Enunciado:
Copia el tramo del texto sobre el compromiso con la bitácora que va desde "Dicho compromiso consiste" hasta "de mi familia." y sustituye en él "acuerdo" por "pacto".

Texto de origen:
# # # # #

Esta semana no he cumplido con mi compromiso respecto a esta
publicación.
Dicho compromiso consiste en un acuerdo interno, que firmé en un
despacho situado en un lugar muy presente de mi cerebro, y que, en lo general,
viene a constituir un código ético simple —intentar cumplir con la palabra
dada— y, en lo particular, lo que atañe a esta bitácora, exige respetar un
cronograma, unos límites de tiempo entre artículo y artículo, y una puntualidad
respecto a las fechas de publicación.
En teoría, puedo saltarme dicho acuerdo siempre que quiera ya que
soy mi propio jefe y, al ser el autor, estoy en mi derecho de no procurarme una
carga de trabajo añadida a la obligada, a la del día a día remunerado, a la de
la columna del sustento de mi familia.
¡Vamos! Que si una semana fallo, no escribo, no interpreto lo que he
sentido y no doy mi opinión; tampoco va a pasar nada grave ni se me va a echar
de menos.
Pero la realidad es otra. La realidad es que el principio del que
nace la confianza se apoya en la certificación de lo acordado, de lo ofertado y
de lo propuesto. Por lo tanto, si deseamos ser queridos o requeridos, debemos
intentar cumplir con esa palabra dada ya sea a un dios, a un diablo o a uno
mismo.
De manera que, para justificar este incumplimiento, este retraso,
os contaré qué me ocurre:
Se trata de algo interno, de un mensaje de alerta subconsciente avisándome de que, más
pronto que tarde, voy a perder el camino que me había impuesto. Ya sabéis:
destapar mentiras al enfrentarlas a la lógica sencilla de las ciencias, de las
letras y del sentido común.

# # # # #

Registros de un conjunto de datos:
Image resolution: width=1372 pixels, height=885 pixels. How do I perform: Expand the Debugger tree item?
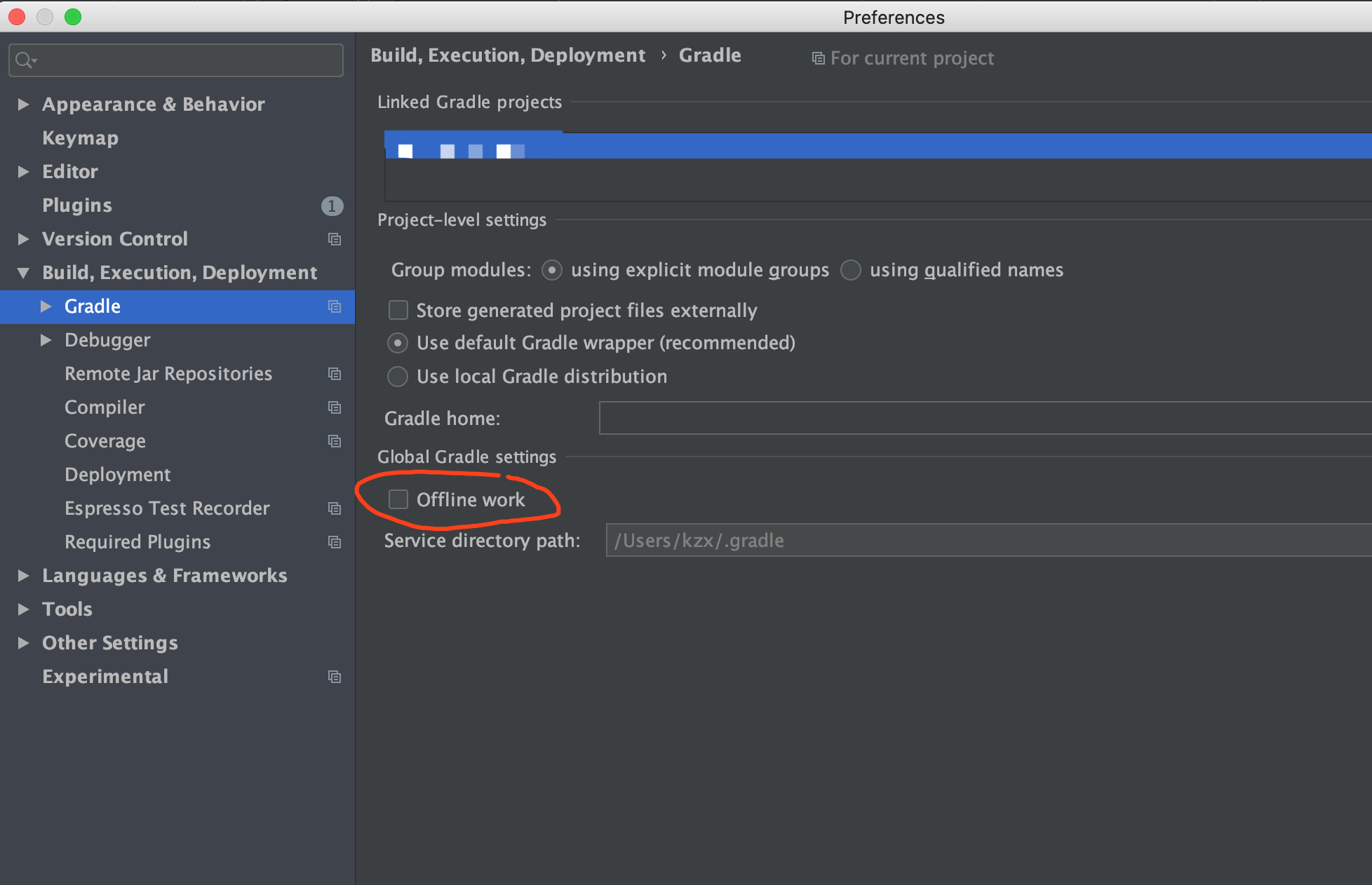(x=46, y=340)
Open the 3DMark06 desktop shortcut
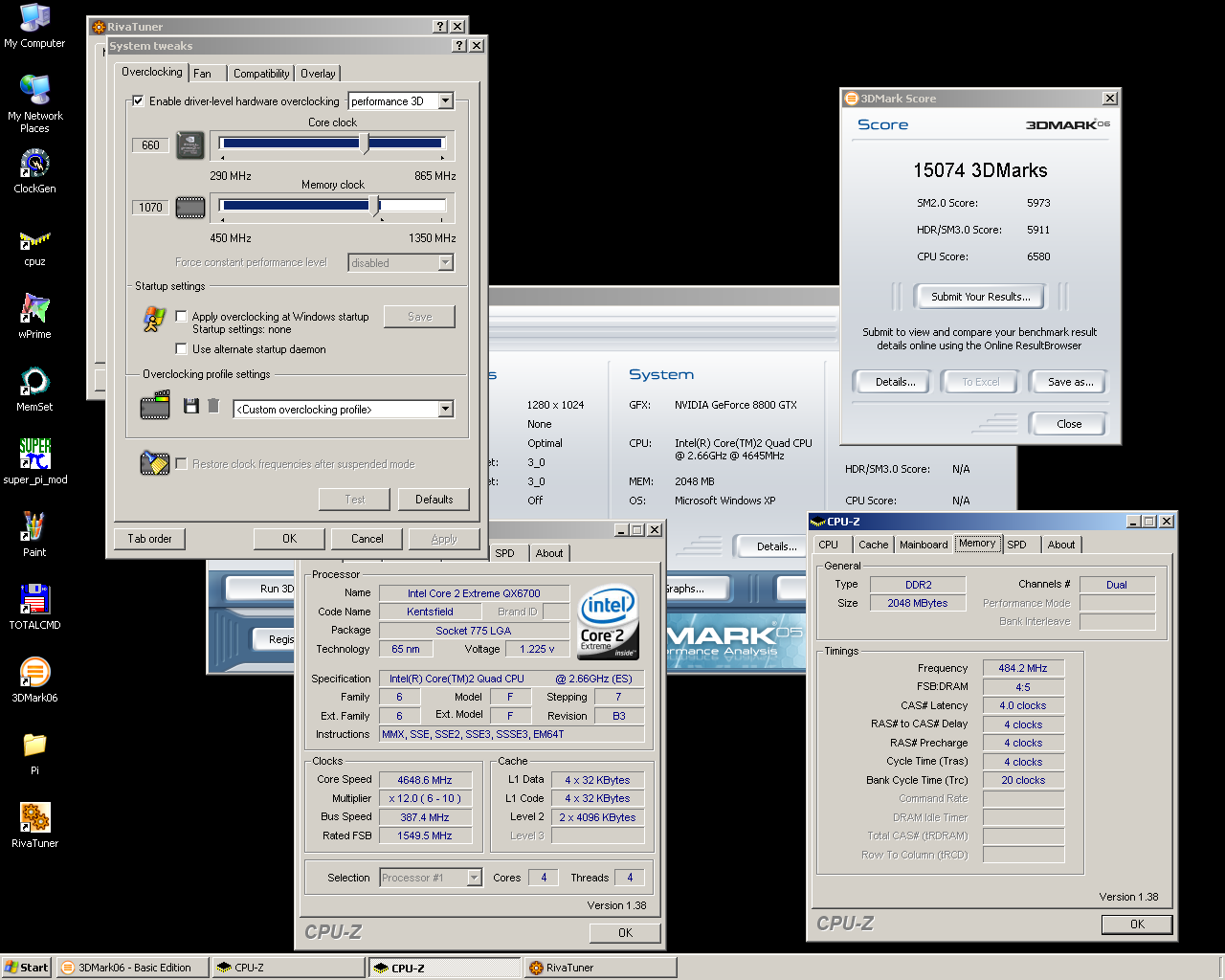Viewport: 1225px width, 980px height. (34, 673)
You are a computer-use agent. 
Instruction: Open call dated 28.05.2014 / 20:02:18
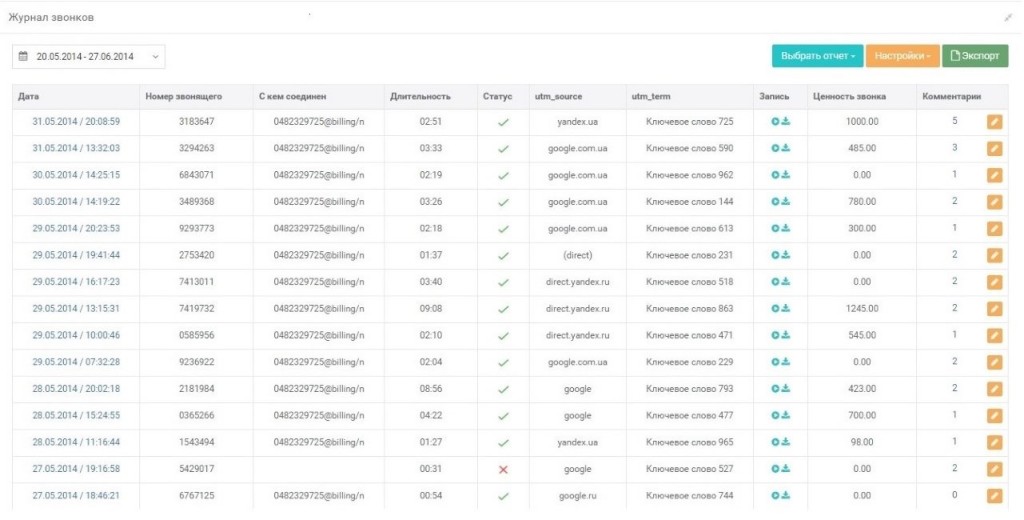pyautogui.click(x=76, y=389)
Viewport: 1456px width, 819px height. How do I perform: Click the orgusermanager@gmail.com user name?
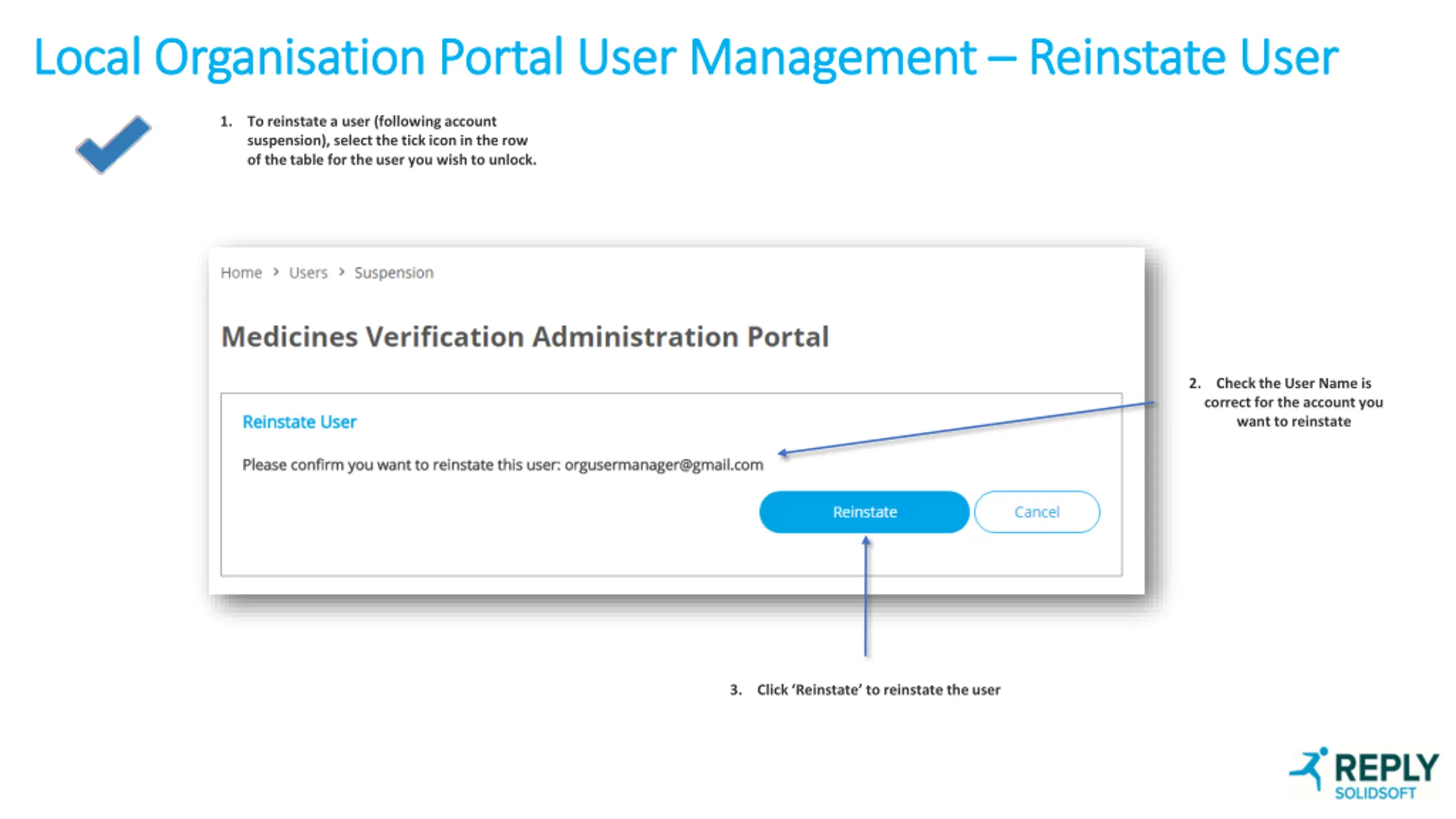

# # # # #

Resultado:
Dicho compromiso consiste en un pacto interno, que firmé en un
despacho situado en un lugar muy presente de mi cerebro, y que, en lo general,
viene a constituir un código ético simple —intentar cumplir con la palabra
dada— y, en lo particular, lo que atañe a esta bitácora, exige respetar un
cronograma, unos límites de tiempo entre artículo y artículo, y una puntualidad
respecto a las fechas de publicación.
En teoría, puedo saltarme dicho pacto siempre que quiera ya que
soy mi propio jefe y, al ser el autor, estoy en mi derecho de no procurarme una
carga de trabajo añadida a la obligada, a la del día a día remunerado, a la de
la columna del sustento de mi familia.